Copy verbatim the part of the records below that opens with the line containing "Locate an element on the screen. Image" and closes at the end of the records, with both ends included.

___ Supplied records ___

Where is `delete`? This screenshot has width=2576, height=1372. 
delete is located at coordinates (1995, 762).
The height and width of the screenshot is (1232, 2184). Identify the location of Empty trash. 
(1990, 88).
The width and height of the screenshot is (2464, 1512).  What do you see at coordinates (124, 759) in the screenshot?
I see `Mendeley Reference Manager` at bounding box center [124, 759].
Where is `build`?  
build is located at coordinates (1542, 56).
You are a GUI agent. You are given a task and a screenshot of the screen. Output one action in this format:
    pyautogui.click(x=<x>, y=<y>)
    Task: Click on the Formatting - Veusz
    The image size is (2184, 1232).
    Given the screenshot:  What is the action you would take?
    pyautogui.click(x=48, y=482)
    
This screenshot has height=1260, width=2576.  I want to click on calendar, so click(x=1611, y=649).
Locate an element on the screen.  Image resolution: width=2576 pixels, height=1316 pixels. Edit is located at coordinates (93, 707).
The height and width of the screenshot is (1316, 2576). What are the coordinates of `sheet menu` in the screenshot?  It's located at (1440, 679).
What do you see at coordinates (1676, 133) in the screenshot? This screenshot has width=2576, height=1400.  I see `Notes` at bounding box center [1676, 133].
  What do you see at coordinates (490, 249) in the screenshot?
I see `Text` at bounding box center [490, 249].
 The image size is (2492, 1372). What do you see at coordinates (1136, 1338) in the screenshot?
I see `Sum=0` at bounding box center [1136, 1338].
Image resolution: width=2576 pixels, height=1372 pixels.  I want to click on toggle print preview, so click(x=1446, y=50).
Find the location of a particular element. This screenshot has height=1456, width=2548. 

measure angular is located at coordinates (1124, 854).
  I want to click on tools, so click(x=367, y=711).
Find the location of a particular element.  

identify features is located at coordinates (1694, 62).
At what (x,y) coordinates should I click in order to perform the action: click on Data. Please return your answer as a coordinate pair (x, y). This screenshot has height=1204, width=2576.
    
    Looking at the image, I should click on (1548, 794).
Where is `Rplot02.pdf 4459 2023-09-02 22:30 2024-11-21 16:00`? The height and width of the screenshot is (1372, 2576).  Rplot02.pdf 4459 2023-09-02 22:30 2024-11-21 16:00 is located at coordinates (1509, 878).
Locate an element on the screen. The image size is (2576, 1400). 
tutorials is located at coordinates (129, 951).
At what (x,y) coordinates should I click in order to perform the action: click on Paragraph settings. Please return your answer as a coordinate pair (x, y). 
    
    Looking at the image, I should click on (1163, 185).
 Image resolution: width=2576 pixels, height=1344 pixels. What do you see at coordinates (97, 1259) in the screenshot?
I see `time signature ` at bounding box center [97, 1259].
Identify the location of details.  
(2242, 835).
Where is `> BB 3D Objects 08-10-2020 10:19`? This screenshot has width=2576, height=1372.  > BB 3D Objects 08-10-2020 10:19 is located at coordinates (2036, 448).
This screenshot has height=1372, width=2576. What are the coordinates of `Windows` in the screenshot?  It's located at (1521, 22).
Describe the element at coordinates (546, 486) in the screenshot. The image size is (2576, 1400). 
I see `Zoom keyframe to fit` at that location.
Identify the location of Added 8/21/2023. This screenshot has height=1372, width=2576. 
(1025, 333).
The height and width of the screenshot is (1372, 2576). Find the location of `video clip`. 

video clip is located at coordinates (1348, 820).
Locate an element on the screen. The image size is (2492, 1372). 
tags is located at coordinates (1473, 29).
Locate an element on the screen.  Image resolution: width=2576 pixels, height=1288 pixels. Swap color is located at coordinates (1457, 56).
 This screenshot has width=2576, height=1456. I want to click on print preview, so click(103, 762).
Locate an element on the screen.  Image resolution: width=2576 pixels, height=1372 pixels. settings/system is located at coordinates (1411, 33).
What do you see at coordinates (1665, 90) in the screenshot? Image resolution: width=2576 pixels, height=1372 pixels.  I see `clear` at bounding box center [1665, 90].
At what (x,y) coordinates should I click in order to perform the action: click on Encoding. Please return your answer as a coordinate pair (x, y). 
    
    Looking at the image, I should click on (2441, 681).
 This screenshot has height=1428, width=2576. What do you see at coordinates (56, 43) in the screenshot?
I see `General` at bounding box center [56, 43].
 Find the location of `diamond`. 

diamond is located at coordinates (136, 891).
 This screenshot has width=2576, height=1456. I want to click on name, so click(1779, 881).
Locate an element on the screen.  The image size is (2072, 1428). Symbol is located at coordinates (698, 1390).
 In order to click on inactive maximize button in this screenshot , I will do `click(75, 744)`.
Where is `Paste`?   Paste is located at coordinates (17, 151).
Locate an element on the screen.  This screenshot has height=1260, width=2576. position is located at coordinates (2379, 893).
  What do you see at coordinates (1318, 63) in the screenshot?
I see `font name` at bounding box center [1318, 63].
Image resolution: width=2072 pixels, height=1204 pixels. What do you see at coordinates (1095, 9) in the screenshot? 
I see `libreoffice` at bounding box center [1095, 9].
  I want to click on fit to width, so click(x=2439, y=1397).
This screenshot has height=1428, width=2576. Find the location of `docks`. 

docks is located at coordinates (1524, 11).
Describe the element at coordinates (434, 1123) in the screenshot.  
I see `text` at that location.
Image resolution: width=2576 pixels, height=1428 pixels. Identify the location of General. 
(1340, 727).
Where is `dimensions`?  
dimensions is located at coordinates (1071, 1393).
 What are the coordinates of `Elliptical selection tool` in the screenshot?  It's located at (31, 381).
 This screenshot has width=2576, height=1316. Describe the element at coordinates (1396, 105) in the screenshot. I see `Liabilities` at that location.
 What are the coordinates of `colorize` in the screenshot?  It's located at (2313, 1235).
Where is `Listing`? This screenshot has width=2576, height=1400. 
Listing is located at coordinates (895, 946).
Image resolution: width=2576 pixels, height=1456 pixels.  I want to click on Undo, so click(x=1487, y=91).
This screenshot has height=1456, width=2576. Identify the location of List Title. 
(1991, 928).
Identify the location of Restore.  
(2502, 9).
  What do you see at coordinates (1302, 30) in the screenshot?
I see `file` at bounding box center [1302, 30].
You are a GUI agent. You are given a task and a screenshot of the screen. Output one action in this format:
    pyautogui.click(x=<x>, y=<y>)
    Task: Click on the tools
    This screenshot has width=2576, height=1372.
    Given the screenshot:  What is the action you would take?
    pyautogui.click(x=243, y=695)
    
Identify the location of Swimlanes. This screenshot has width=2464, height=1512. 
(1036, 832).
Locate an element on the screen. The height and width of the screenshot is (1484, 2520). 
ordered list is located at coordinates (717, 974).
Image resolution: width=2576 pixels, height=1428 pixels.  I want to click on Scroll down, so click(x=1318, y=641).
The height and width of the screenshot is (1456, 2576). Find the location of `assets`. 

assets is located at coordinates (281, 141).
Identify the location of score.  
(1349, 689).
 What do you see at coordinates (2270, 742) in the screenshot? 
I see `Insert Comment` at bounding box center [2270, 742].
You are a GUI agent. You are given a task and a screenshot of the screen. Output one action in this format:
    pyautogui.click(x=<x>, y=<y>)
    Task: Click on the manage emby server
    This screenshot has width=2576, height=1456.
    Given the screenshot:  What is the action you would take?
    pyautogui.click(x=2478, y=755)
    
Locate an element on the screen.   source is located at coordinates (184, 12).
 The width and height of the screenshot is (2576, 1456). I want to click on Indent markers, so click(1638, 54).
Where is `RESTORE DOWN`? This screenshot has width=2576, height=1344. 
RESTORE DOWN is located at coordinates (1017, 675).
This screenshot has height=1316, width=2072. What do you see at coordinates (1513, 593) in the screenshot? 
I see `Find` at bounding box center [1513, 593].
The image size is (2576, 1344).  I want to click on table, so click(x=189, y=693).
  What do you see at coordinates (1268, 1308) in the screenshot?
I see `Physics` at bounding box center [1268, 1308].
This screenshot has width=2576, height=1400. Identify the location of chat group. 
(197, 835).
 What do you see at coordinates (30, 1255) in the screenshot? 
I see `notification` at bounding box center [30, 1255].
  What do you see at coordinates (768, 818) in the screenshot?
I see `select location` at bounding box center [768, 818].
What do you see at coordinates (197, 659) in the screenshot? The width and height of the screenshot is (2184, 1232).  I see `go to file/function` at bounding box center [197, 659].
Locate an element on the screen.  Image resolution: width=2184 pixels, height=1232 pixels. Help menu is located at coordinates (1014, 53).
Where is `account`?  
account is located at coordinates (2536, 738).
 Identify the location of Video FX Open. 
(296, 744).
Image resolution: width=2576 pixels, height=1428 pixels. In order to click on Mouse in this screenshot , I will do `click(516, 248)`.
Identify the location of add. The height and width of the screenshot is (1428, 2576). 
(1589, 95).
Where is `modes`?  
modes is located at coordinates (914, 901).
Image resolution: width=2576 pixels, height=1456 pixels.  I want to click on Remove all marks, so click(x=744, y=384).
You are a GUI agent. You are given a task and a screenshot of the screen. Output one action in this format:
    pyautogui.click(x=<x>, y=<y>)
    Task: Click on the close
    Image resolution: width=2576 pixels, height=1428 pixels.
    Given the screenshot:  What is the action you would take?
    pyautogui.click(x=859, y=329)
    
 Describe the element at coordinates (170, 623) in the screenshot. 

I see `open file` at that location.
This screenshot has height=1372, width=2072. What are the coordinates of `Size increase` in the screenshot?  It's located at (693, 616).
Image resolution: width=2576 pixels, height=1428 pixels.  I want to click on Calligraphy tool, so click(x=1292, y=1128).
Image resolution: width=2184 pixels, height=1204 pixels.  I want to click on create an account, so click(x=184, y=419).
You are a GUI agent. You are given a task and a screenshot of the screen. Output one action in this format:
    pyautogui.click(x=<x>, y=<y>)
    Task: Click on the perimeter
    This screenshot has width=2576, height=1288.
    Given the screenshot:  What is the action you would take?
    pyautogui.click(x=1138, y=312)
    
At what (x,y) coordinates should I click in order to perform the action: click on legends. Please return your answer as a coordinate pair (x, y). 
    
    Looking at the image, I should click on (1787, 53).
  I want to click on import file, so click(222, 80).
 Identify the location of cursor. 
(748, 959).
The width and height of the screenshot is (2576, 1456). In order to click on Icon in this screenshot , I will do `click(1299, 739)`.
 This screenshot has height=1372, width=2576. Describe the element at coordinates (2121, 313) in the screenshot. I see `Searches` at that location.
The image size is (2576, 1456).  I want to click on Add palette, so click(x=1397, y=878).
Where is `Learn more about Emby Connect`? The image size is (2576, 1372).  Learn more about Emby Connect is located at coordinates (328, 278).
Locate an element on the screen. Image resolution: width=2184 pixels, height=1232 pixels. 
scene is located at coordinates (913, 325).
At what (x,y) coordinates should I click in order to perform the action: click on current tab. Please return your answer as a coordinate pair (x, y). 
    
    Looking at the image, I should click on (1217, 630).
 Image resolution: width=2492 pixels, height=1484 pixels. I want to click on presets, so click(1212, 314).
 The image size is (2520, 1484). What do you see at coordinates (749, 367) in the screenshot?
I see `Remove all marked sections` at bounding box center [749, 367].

___

§ **Exercise solution**:
Locate an element on the screen. Image resolution: width=2184 pixels, height=1232 pixels. 
scene is located at coordinates (913, 325).
At what (x,y) coordinates should I click in order to perform the action: click on current tab. Please return your answer as a coordinate pair (x, y). 
    
    Looking at the image, I should click on (1217, 630).
 Image resolution: width=2492 pixels, height=1484 pixels. I want to click on presets, so click(1212, 314).
 The image size is (2520, 1484). What do you see at coordinates (749, 367) in the screenshot?
I see `Remove all marked sections` at bounding box center [749, 367].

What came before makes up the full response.